How DNA plays a role in Antibiotic Resistance?
Now more than ever bacteria are becoming pros at being resistant to antibiotics. Yet, how exactly does this occur? One major way would be by mutations. Mutations can occur in anything that has DNA, but in this instance, it would specifically be bacteria. Mutations happen in specific genes and whatever that gene produces can be targeted by antibiotics. For example, fluoroquinolones are a group of antibiotics whose target protein is an enzyme called DNA gyrase (helps to prevent coiling after DNA has been separated during replication). Now if a mutation occurs on the gene that produces DNA gyrase, the fluoroquinolones won’t be able to bind properly causing an excess growth of bacteria.

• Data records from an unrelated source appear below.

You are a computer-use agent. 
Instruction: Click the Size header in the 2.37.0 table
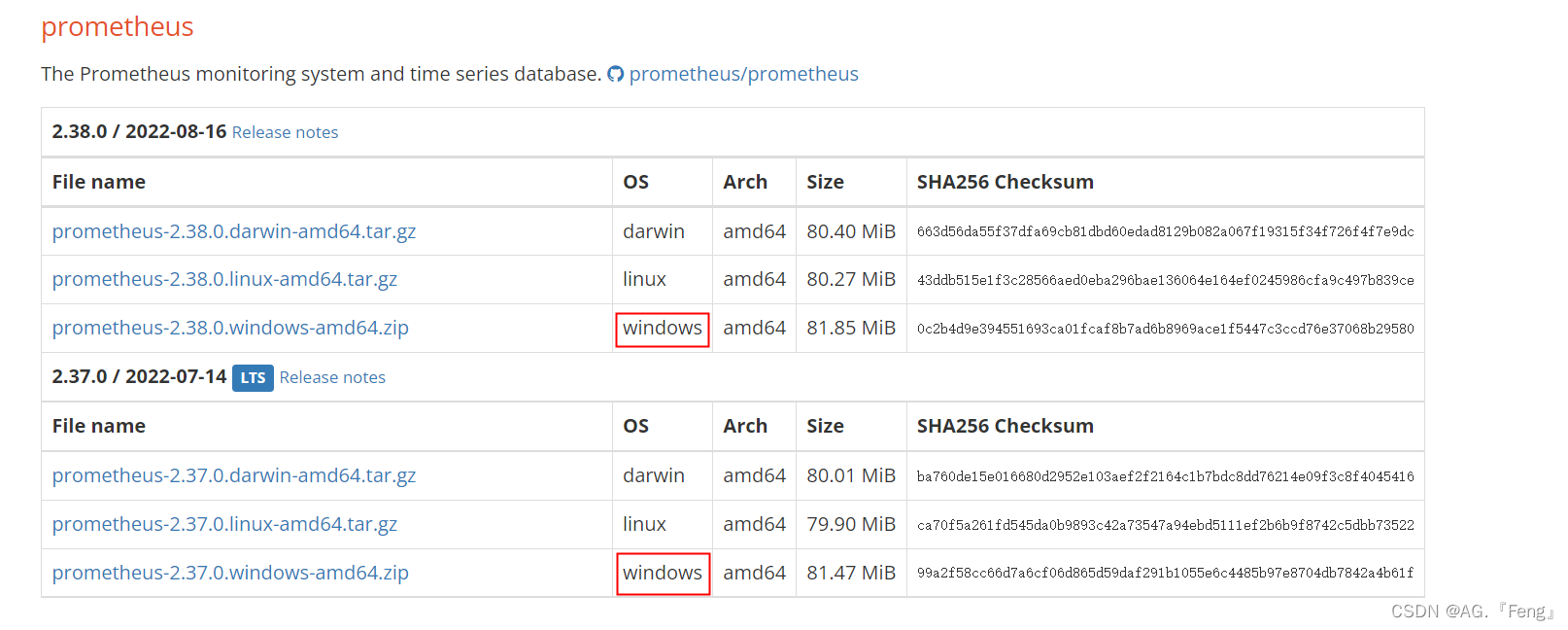(825, 426)
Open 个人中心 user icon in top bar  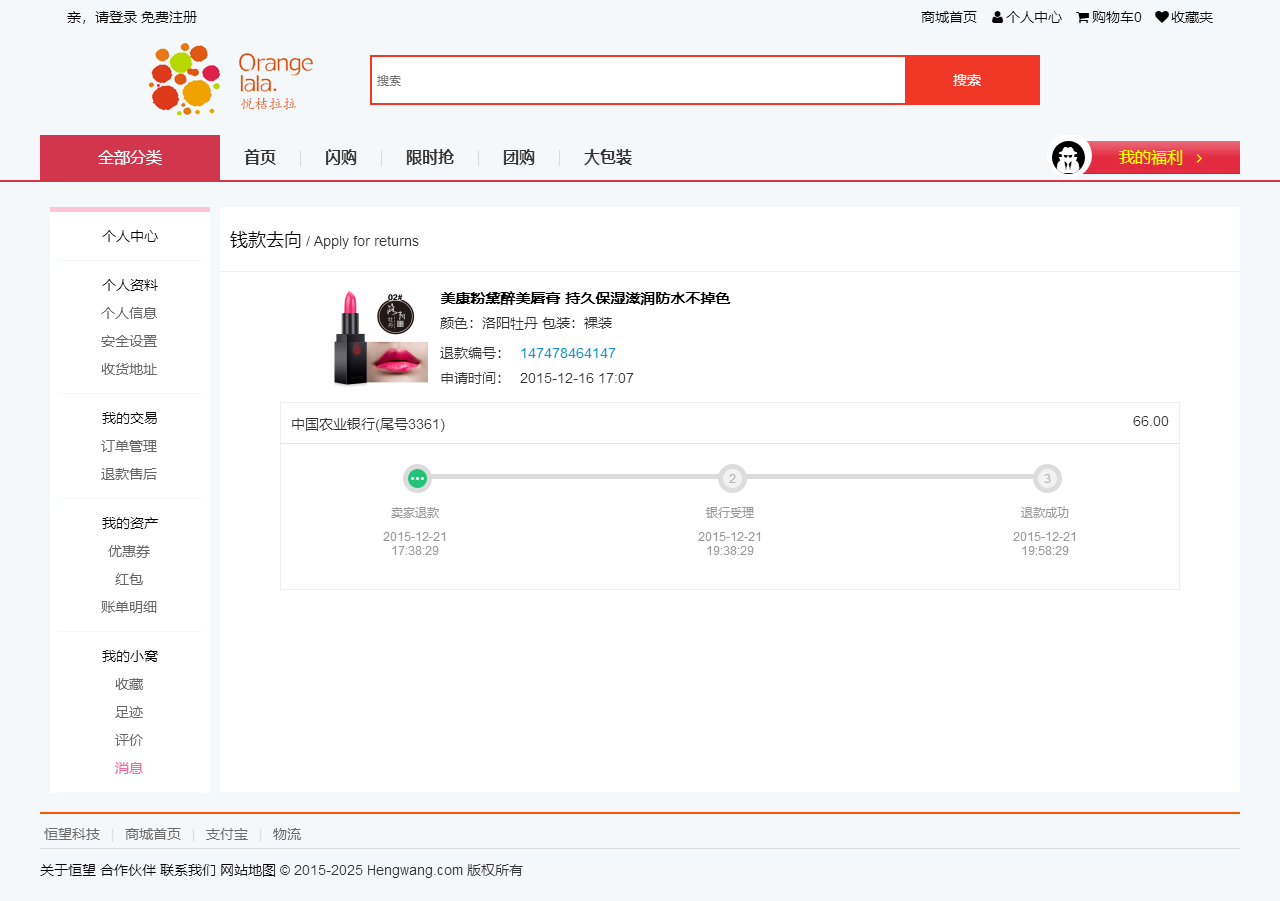coord(997,17)
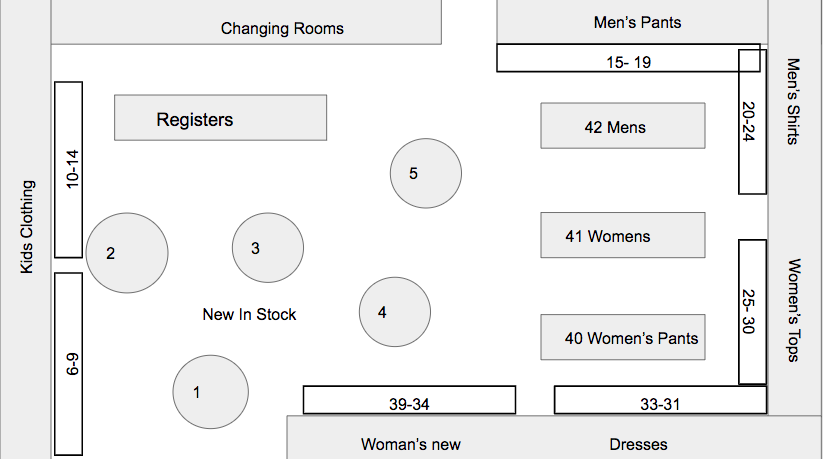The height and width of the screenshot is (459, 823).
Task: Select the 10-14 kids rack
Action: [69, 169]

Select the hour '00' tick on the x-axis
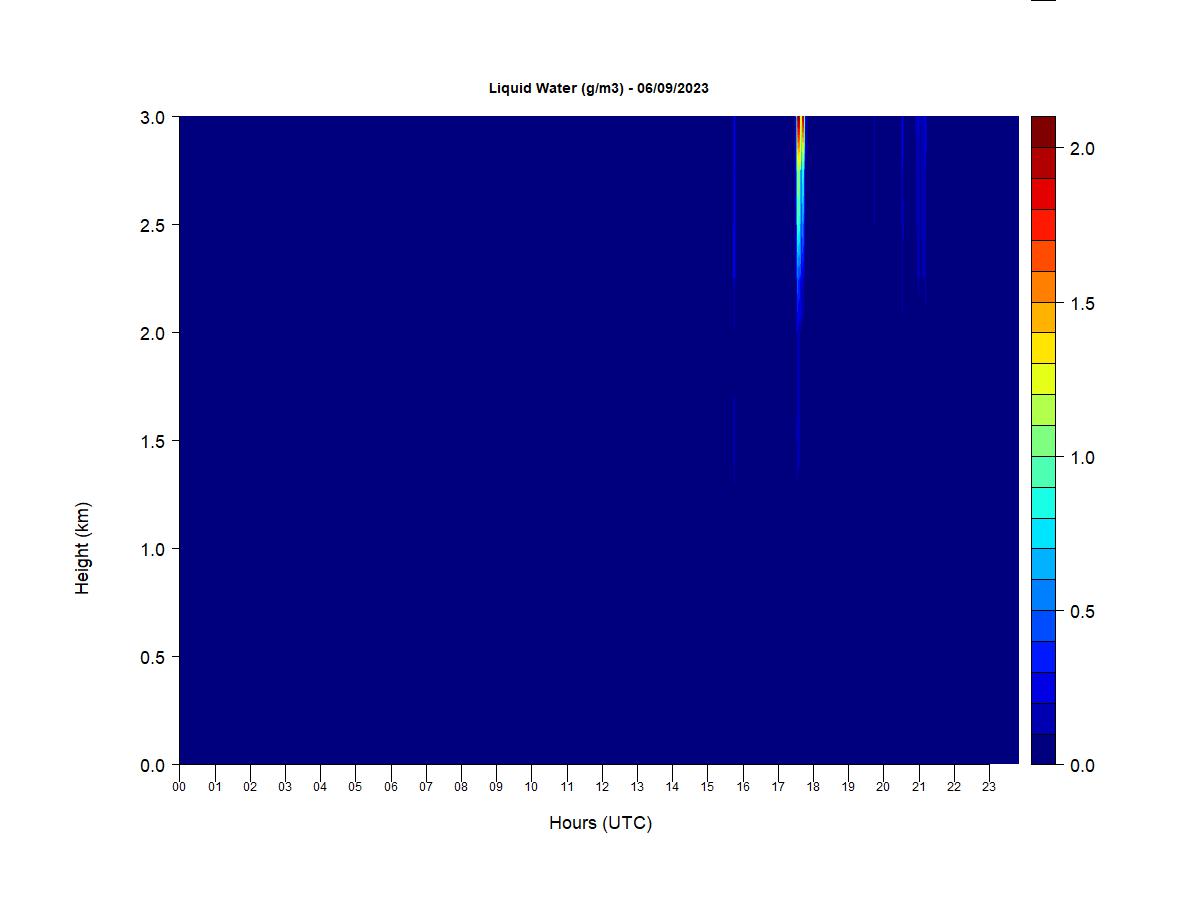click(179, 786)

So that’s just one bacteria that has this mutation. How would that small event contribute to antibiotic resistance? Well, bacteria can exchange these mutations. There are three main ways of transportation: conjugation, transformation, and transduction. Conjugation occurs when two bacterial cells are close in proximity. When they are close a pilus (a long hair-like structure) is formed between them. The new resistant gene in their DNA replicates and goes into the other bacteria through the pilus. Transformation happens when a bacteria dies and the mutated DNA is released causing it to be free-floating. Another bacteria can salvage this DNA as its own. Lastly, transduction occurs when a bacteriophage (a virus) infects a bacteria taking up some of its DNA. This DNA may include the mutated gene. When the bacteria dies it will release the bacteriophage which will then go on to infect other bacteria. When infecting other bacteria it will take the previous DNA with it.
With all of this taking place, antibiotics are getting harder to administer each year due to the bacteria’s savvy techniques. While we can appreciate these cool techniques, they certainly don’t benefit us in the long run.